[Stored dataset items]
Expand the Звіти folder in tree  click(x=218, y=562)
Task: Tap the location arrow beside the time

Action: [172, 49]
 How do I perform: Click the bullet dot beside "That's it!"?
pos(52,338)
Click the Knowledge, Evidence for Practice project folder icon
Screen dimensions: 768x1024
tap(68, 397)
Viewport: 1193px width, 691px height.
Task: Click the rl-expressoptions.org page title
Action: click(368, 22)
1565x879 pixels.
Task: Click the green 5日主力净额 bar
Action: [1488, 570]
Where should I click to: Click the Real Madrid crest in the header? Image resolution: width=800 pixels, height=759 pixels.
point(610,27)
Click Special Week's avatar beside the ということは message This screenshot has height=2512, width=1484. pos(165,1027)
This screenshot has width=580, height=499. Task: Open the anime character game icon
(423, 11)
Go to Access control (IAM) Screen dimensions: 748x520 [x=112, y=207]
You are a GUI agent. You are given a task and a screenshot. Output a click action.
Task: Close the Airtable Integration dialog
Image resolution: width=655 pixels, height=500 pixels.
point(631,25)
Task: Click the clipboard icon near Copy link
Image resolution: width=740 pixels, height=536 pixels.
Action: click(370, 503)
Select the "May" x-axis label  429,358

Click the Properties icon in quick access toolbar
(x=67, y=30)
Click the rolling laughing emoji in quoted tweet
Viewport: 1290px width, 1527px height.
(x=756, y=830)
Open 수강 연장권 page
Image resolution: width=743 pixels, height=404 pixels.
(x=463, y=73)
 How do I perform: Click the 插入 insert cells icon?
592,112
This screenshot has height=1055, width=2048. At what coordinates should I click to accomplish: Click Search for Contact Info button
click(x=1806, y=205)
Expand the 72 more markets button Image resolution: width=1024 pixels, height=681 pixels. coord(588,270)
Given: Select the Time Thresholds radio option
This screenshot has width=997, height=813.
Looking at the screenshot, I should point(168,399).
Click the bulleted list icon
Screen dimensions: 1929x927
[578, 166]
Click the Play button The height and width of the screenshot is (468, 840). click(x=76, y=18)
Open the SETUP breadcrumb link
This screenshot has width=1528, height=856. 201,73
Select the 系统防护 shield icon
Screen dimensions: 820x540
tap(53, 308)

[What to work on]: Write out the records above exactly, from the opening line to the line with "Select the 系统防护 shield icon", including both, with nothing added.

[Solution to this task]:
Expand the Звіти folder in tree  click(x=218, y=562)
Task: Tap the location arrow beside the time

Action: [172, 49]
 How do I perform: Click the bullet dot beside "That's it!"?
pos(52,338)
Click the Knowledge, Evidence for Practice project folder icon
Screen dimensions: 768x1024
tap(68, 397)
Viewport: 1193px width, 691px height.
Task: Click the rl-expressoptions.org page title
Action: click(368, 22)
1565x879 pixels.
Task: Click the green 5日主力净额 bar
Action: [1488, 570]
Where should I click to: Click the Real Madrid crest in the header? Image resolution: width=800 pixels, height=759 pixels.
point(610,27)
Click Special Week's avatar beside the ということは message This screenshot has height=2512, width=1484. pos(165,1027)
This screenshot has width=580, height=499. Task: Open the anime character game icon
(423, 11)
Go to Access control (IAM) Screen dimensions: 748x520 [x=112, y=207]
You are a GUI agent. You are given a task and a screenshot. Output a click action.
Task: Close the Airtable Integration dialog
Image resolution: width=655 pixels, height=500 pixels.
point(631,25)
Task: Click the clipboard icon near Copy link
Image resolution: width=740 pixels, height=536 pixels.
Action: click(370, 503)
Select the "May" x-axis label  429,358

Click the Properties icon in quick access toolbar
(x=67, y=30)
Click the rolling laughing emoji in quoted tweet
Viewport: 1290px width, 1527px height.
(x=756, y=830)
Open 수강 연장권 page
Image resolution: width=743 pixels, height=404 pixels.
(x=463, y=73)
 How do I perform: Click the 插入 insert cells icon?
592,112
This screenshot has height=1055, width=2048. At what coordinates should I click to accomplish: Click Search for Contact Info button
click(x=1806, y=205)
Expand the 72 more markets button Image resolution: width=1024 pixels, height=681 pixels. coord(588,270)
Given: Select the Time Thresholds radio option
This screenshot has width=997, height=813.
Looking at the screenshot, I should point(168,399).
Click the bulleted list icon
Screen dimensions: 1929x927
[578, 166]
Click the Play button The height and width of the screenshot is (468, 840). click(x=76, y=18)
Open the SETUP breadcrumb link
This screenshot has width=1528, height=856. 201,73
Select the 系统防护 shield icon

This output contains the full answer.